World on the Brink: How America Can Beat China in the Race for the Twenty-First Century
- Author: Dmitri Alperovitch, Garrett Graff
- Language: English
- Publication date: April 30, 2024
- ISBN: 1541704096

= World on the Brink =

2024 book by Dimitri Alperovitch

World on the Brink: How America Can Beat China in the Race for the Twenty-First Century is a 2024 book by Dmitri Alperovitch with American journalist Garrett M. Graff.

== Summary ==
Alperovitch argues that the United States must pursue a strategy of diplomatic, economic, and military deterrence in order to prevent an invasion of Taiwan by the People's Republic of China.
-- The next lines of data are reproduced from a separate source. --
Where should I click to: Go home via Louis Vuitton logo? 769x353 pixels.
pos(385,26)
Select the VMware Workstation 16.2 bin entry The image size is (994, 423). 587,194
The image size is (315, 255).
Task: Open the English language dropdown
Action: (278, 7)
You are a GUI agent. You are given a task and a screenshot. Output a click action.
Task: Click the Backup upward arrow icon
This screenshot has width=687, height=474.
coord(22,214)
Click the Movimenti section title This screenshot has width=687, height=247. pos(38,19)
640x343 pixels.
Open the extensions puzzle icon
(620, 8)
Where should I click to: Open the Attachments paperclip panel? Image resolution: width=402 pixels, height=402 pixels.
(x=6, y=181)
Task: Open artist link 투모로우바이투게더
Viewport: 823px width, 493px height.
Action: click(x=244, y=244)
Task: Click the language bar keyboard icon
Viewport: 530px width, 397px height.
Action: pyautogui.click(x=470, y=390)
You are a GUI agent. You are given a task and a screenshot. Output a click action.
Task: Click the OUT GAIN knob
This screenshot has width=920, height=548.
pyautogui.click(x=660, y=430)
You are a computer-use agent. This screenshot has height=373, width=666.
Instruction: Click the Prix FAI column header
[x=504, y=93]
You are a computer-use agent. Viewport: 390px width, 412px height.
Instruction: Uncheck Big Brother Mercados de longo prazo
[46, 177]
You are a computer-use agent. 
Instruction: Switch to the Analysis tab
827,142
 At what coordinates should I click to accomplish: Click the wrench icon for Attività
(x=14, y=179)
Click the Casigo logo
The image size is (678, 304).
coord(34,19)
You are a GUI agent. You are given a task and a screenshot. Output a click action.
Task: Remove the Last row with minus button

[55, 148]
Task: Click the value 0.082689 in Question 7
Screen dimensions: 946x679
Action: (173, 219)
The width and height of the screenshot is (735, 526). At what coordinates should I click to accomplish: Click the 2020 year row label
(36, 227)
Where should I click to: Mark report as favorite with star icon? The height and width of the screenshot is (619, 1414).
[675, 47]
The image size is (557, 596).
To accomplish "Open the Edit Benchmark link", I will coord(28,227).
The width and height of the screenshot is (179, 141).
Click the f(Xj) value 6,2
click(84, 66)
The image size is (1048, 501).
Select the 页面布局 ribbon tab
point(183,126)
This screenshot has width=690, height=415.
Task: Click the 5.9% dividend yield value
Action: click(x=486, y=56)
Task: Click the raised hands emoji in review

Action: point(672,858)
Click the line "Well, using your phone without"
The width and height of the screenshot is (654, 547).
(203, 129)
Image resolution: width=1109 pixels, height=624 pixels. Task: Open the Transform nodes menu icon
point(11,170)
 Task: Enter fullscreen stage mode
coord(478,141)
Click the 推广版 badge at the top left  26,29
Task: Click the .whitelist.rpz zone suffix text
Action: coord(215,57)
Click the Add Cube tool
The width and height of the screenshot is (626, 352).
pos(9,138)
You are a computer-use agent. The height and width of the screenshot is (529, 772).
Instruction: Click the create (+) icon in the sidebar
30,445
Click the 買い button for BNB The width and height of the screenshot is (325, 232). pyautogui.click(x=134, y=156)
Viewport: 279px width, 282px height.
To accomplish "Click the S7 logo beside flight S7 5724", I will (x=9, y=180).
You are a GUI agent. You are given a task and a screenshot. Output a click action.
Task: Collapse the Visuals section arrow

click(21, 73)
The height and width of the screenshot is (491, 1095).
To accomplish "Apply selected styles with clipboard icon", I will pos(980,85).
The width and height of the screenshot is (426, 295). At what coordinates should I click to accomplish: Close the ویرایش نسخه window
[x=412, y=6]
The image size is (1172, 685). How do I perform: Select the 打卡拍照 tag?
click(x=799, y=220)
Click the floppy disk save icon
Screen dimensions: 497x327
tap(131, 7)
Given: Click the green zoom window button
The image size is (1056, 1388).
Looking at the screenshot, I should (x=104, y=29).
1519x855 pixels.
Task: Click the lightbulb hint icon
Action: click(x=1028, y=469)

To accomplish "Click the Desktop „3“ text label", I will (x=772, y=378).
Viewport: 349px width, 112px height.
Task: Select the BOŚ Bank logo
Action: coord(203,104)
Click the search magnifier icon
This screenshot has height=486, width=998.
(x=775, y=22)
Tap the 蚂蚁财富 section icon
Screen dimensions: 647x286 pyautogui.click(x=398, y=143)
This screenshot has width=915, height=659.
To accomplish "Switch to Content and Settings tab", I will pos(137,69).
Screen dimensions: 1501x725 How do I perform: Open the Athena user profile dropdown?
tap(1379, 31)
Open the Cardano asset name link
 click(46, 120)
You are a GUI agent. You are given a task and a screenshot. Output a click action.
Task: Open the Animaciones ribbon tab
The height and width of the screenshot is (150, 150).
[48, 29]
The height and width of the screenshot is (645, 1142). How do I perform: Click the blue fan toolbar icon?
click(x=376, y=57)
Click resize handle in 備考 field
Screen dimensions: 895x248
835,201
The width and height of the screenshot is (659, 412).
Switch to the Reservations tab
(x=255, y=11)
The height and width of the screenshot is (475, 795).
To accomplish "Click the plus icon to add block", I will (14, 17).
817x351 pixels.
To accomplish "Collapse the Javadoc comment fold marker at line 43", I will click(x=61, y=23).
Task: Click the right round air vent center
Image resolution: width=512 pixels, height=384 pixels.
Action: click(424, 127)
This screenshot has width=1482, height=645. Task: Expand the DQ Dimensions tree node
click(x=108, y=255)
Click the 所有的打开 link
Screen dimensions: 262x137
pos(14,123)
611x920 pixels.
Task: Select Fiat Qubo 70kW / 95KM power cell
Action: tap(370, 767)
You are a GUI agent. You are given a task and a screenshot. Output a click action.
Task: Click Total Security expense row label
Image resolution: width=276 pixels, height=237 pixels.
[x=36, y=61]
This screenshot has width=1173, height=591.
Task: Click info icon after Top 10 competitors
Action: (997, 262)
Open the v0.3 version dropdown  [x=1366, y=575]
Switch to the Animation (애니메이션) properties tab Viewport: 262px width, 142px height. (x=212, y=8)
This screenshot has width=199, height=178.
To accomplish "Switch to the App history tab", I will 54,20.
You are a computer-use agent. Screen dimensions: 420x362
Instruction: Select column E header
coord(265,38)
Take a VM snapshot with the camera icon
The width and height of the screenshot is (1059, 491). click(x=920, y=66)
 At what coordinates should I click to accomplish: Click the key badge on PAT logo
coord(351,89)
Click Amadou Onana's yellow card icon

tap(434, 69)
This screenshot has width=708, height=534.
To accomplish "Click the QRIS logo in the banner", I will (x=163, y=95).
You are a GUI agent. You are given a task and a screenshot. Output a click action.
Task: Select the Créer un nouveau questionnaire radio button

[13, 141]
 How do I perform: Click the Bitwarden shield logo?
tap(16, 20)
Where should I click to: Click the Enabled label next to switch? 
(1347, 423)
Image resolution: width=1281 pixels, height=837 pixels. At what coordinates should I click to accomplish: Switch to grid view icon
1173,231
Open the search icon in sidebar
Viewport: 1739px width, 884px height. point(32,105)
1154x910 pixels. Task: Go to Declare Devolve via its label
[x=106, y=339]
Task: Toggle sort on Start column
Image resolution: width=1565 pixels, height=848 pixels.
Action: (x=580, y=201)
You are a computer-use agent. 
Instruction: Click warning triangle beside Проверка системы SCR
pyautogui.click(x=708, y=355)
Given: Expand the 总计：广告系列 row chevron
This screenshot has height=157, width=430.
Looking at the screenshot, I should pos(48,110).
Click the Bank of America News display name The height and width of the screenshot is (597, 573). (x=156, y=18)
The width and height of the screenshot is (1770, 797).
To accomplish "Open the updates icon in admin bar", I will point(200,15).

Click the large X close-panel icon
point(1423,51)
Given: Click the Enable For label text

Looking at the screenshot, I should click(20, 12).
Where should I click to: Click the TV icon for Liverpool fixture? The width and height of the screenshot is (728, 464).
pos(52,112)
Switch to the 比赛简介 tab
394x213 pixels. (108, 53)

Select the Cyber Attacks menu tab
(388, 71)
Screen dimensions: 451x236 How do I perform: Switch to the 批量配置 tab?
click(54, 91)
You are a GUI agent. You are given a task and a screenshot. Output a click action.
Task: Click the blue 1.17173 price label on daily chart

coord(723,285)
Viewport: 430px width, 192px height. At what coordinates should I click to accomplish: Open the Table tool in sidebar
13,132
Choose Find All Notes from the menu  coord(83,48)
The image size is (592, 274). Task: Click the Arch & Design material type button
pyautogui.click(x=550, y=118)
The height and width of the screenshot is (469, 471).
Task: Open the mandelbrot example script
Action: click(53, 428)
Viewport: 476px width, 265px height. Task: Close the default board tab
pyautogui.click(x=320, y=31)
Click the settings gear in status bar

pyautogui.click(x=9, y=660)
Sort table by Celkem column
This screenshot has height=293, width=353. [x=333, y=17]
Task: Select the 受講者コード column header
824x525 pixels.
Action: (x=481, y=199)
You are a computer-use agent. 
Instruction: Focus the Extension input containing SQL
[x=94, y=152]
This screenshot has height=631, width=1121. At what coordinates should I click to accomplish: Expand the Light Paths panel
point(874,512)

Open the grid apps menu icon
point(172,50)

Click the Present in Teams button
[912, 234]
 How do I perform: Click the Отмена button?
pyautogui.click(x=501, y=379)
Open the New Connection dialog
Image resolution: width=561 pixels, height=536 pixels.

In order to deter this potential conflict, Alperovitch advocates for the U.S. to increase military and economic partnership with Taiwan and U.S. allies in the Indo-Pacific region, modernize certain U.S. defense capabilities, and pursue industrial and trade policy to decrease China's economic leverage over the U.S.

== Reception ==
World on the Brink has been favorably reviewed by Ryan Hilger for the U.S. Naval Institute, who said it should be "required reading across the Defense Department, from U.S. warfighters to civilian policymakers alike." Kirkus Reviews called it "[d]eeply insightful advice for the coming decades."

The Australian Institute of International Affairs offered a more mixed review, praising some of the book's arguments, while saying that the book's reliance on Alperovitch's biography as a source of authority is a weakness. Jessica Mathews in Foreign Affairs gave the book a neutral review.